Patrick: Well, I mean, Kent is sort of, I think, highlighting a couple of the inconsistencies of the different sort of economic schools of thought that currently exist with the reality. I think what Kent's saying, and Kent, correct me if I'm off base here, is that there are certain assumptions around economic schools of thought, certainly neoclassical economics, that in neoclassical economics, as the underpinning of sort of the modern financial thinking, and the modern financial system, has some inconsistencies with nature and reality. And one of those would be sort of this idea of a growth equilibrium, which doesn't exist really as a thing anywhere, right? Certainly systems contract and they expand, but nothing just sort of stays in an equilibrium state of growth. Equilibrium state would mean sort of heat death.
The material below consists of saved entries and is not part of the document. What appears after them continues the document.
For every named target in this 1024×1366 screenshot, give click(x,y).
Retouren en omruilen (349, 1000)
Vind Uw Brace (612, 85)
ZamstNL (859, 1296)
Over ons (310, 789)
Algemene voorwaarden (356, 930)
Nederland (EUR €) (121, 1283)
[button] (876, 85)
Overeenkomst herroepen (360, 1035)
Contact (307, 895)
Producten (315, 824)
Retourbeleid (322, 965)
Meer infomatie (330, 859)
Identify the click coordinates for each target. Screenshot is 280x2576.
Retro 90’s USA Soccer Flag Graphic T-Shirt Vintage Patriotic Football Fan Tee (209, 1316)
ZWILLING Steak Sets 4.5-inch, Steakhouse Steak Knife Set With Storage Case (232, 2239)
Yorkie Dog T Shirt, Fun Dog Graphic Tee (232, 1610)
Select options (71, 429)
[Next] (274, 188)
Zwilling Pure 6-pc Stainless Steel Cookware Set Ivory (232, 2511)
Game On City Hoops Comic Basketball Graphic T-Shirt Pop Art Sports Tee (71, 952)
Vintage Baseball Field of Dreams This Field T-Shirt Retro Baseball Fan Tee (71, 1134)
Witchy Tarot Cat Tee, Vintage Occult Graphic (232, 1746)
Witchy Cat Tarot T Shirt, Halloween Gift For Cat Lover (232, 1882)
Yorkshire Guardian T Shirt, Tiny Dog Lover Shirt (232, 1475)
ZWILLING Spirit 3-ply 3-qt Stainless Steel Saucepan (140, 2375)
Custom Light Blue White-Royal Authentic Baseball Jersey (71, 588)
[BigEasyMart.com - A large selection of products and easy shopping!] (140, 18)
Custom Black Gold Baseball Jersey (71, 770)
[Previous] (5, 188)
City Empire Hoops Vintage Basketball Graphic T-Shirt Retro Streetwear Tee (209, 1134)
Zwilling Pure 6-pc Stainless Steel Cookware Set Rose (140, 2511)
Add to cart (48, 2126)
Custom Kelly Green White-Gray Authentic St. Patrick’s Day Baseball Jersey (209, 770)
Nothing's changing, to sort of the point I think partly that Kent was making.
Rafe: That's a pretty good segue in a way, because what I'm hearing from you guys is, as I try to synthesize what you're both saying, is it feels to me like biophysical economics and ecological economics were kind of both born of this realization that started to happen in the 1980s. That A, you had climate change starting, right? B, that there was not an infinite number of organic and physical assets that we could tap such as oil, that these things were going to come to an end, and that sustainability was kind of now a necessary framework for us to build into our thinking, not only in economics, but you name it. Politics and every other discipline. Is that a fair assessment?
Patrick: I think that's right. Kent, maybe I'll ask a question to Kent directly, and then he can tell you, because I think it will answer a bit of what you're getting at there, Raph, which is, Kent, would you say that if you look back over the history of sort of different schools of economic thought, and as they've evolved over time, neoclassical economics really has only been the dominant school of thought over the last less than 100 years, or about around 100 years.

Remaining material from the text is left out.